Terörizmi küresel bir jeopolitik araca dönüştüren ilk kişi Bin Ladin olarak adlandırılabilir. El Kaide, bir kuruluşun Batı'nın bütün gücüne karşı başarıyla mücadele edebileceğini açıkça gösterdi: finansal, askeri, teknolojik.

Bu, El-Kaide'nin daha önce bağımsız olan dünyadaki aşırılık yanlısı Müslüman gruplarının çoğunluğunu tamamen kontrol altına almasına, hatta kontrol altına almasına izin verdi.

El Kaide, gelecekteki savaşçıların psikolojik hazırlıklarına büyük önem veriyor.
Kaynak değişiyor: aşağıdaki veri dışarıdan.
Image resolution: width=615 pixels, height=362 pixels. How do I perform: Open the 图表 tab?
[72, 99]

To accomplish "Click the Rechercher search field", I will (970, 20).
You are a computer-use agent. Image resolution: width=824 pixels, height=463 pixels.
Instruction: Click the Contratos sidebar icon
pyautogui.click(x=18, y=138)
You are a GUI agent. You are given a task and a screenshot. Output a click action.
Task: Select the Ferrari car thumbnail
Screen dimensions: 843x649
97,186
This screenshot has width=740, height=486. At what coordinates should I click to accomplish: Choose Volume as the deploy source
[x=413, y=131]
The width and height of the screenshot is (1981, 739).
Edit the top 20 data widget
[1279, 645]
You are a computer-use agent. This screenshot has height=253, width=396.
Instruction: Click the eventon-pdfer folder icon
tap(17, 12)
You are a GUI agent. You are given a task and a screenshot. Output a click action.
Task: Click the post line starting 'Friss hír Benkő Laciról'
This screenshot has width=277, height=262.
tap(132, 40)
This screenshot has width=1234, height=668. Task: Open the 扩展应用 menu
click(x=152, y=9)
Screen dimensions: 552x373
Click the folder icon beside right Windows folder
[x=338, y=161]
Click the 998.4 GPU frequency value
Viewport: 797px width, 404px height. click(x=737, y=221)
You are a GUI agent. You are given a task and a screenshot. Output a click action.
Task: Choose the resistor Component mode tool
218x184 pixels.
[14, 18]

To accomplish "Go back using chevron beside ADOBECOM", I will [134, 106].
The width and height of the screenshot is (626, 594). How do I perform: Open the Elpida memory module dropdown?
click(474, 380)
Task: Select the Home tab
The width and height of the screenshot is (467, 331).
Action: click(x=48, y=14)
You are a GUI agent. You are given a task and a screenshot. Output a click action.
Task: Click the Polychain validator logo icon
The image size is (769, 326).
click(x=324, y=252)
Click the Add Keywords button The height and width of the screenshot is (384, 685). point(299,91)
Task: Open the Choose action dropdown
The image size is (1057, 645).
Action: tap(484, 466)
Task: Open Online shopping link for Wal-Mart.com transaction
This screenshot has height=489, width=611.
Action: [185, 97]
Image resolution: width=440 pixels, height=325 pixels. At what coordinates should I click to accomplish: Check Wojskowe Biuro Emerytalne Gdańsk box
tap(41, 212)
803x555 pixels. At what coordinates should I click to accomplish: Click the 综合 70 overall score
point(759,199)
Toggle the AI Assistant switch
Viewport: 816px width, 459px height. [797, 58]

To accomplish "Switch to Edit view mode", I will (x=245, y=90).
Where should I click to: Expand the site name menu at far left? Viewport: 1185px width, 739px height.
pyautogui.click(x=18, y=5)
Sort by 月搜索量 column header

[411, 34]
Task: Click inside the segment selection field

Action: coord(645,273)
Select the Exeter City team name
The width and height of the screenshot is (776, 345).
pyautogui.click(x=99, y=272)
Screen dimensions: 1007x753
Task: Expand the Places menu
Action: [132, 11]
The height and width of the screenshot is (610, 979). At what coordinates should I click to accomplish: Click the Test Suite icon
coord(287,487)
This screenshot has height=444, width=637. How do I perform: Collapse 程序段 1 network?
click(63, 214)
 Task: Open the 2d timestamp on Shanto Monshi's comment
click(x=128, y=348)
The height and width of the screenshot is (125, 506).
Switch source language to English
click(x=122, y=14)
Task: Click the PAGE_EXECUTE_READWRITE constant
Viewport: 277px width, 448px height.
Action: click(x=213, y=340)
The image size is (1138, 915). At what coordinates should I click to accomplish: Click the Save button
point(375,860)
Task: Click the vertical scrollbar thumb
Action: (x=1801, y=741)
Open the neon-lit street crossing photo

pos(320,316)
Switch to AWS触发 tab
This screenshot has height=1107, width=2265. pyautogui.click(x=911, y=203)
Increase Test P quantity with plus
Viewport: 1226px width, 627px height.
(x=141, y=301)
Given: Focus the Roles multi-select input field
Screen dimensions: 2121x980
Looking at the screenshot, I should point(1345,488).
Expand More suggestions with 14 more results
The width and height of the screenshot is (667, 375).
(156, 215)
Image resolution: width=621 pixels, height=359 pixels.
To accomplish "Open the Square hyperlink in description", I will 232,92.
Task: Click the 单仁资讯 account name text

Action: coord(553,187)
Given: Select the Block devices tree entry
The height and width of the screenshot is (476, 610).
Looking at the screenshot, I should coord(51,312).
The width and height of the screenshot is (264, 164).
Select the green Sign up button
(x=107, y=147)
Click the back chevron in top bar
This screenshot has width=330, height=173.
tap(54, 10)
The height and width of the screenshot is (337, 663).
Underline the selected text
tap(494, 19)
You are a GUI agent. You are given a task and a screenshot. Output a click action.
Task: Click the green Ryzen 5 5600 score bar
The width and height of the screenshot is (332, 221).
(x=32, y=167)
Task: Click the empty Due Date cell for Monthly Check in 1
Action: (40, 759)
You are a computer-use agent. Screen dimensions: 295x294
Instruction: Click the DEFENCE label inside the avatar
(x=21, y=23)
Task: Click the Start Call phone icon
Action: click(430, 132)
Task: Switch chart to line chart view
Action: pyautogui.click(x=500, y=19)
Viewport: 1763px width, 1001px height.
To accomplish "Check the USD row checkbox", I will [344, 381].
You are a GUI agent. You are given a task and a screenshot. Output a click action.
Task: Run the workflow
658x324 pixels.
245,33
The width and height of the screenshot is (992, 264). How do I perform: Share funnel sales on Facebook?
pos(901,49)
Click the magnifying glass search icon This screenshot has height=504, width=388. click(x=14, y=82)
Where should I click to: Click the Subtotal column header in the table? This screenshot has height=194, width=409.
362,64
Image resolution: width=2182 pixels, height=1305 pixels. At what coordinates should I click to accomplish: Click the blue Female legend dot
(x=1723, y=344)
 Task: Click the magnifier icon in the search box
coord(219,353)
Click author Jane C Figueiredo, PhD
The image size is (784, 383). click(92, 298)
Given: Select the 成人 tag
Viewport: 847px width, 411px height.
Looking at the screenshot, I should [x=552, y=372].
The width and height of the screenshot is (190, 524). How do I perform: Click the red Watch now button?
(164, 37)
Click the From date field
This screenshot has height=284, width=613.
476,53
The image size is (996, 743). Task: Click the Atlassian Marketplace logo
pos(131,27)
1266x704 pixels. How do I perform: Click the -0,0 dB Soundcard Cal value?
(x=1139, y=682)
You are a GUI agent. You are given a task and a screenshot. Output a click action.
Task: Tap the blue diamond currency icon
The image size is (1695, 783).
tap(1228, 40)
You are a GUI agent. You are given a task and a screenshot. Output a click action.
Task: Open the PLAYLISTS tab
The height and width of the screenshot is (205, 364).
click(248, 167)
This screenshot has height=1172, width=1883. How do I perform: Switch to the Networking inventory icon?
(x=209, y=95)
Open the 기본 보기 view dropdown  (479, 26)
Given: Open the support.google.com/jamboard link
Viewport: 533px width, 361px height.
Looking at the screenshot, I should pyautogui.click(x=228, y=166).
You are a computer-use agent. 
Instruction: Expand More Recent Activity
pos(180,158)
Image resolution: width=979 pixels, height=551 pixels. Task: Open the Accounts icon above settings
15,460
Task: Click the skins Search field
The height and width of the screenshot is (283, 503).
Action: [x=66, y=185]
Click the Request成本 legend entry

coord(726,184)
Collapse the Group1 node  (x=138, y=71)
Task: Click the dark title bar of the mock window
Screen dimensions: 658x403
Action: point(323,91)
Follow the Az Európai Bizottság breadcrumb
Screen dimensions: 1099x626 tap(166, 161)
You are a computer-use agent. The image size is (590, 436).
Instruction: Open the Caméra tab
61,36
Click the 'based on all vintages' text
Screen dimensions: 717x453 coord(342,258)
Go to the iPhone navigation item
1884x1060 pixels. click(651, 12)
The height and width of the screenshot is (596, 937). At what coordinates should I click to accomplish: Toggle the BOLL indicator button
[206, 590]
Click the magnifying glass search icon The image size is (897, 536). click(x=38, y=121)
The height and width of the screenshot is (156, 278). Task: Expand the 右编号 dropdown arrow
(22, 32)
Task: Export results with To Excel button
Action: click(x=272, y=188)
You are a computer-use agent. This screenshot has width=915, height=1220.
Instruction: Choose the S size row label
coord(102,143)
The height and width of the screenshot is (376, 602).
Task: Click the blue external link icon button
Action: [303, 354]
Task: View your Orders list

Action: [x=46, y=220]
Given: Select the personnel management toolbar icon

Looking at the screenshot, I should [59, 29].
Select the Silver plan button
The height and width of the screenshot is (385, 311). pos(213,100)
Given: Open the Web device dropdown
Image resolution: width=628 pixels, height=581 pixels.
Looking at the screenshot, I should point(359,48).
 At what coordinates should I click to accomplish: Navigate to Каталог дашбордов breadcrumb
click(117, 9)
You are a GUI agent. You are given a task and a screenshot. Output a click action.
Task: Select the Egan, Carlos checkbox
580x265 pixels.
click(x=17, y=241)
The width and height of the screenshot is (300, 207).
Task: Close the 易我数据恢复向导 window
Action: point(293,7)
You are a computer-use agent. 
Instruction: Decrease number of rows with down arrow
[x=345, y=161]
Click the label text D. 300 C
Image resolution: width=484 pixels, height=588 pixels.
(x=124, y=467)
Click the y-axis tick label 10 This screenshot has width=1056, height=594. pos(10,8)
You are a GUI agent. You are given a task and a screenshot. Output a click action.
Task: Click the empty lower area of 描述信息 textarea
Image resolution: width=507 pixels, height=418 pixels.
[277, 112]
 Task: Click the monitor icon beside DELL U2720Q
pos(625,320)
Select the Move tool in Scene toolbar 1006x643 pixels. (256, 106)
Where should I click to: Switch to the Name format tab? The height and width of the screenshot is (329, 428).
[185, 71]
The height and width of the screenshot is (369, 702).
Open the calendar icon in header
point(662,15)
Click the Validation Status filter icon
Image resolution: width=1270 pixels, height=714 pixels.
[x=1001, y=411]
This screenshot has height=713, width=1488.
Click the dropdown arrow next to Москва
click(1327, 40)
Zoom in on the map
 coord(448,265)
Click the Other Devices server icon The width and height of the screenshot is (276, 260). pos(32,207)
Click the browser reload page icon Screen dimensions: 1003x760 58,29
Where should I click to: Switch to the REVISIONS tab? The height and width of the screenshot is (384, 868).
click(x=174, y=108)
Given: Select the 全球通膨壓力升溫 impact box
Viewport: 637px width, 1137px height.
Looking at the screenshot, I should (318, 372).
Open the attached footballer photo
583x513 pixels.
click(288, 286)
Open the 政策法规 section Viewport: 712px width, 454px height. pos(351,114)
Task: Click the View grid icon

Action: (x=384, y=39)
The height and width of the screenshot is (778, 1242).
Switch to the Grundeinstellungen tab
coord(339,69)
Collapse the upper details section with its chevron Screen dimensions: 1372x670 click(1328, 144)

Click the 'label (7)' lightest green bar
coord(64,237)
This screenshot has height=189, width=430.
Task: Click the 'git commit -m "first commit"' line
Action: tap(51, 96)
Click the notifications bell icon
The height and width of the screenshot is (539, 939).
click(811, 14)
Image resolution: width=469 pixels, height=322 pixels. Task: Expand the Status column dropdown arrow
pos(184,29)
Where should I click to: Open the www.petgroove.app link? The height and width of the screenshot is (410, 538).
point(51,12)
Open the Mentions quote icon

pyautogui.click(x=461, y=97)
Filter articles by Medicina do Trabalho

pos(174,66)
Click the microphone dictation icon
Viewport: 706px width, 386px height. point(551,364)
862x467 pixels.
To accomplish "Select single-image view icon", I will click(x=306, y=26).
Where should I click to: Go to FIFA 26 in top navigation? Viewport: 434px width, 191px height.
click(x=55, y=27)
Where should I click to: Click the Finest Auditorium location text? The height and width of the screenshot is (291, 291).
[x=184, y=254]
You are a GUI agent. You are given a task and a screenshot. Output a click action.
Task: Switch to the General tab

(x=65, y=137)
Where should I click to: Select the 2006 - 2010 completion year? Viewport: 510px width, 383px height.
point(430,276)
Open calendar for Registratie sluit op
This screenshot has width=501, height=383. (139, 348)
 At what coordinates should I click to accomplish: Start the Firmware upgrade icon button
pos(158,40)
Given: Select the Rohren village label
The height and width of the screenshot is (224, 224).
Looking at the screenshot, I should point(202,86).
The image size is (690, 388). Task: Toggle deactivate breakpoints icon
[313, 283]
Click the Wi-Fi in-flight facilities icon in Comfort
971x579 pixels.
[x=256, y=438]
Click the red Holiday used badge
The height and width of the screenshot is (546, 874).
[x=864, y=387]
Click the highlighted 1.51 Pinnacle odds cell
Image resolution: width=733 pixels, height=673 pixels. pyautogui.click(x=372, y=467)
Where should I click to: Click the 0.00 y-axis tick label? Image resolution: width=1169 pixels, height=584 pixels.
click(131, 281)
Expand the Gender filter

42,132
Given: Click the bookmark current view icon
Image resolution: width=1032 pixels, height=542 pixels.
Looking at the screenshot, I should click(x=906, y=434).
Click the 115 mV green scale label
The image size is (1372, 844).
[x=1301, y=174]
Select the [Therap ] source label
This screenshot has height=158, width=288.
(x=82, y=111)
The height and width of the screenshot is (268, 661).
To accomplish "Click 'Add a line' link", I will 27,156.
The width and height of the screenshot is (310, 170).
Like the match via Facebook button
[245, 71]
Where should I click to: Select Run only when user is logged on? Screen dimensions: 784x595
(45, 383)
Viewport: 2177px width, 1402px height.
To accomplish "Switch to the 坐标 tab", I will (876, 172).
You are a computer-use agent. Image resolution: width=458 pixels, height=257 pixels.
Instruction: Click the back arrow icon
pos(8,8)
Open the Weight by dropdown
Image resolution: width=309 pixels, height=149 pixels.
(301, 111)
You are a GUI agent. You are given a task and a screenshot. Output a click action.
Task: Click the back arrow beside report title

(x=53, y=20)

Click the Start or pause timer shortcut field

Bir insan, bir işi yaparken veya savaşta ölümün bir kayıp olmadığı, ancak her inanan için çaba göstermesi gereken bir şans ve şans olduğu düşüncesi ile telkin edilir. Bu grup ilk kez intiharların eğitimini "akıntıya soktu". Ayrıca yeni üye alımı için devasa ve çok etkili bir sistem yaratıldı. Bu amaçla, El Kaide aktif olarak en son iletişim teknolojilerini kullanıyor: İnternet, sosyal ağlar.

El Kaide'nin küreselleşmeye aktif bir biçimde karşı çıkmasına rağmen, bu küreselleşmenin meyvelerini kendi amaçları için kullanıyor.

fon

El Kaide çeşitli kaynaklardan finanse edilmektedir. Bunlardan en önemlilerinden biri bireylerden ve çeşitli organizasyonlardan gelen özel bağışlardır. Çok fazla miktarda değil, çoğu zaman birkaç ülkede bir hesaptan diğerine transfer edildiğinde oldukça karmaşık (ve gelişmiş) bir para transferi planı vardır. Ön şirketler sıklıkla kullanılır.

El Kaide için bir başka güçlü gelir kaynağı da, uyuşturucu kaçakçılığı. Uzman tahminlerine göre, kuruluş bu tür yasadışı faaliyetlerden gelirlerinin% 40'ını alıyor. Bağışlar yaklaşık% 30'unu oluşturuyor, gerisi diğer yasa dışı faaliyetlerden (kaçakçılık, madenlerde yasadışı ticaret, insan kaçakçılığı, diğerleri) geliyor. Adaylar aracılığıyla fonların bir kısmı yasal işe yatırım yaptı: bankalar, gıda üretimi, ekipman, ticaret.

Son yıllarda El Kaide’nin mali durumunun önemli ölçüde kötüleştiği not edilmelidir. Dolayısıyla, en azından birçok uzman inanıyor.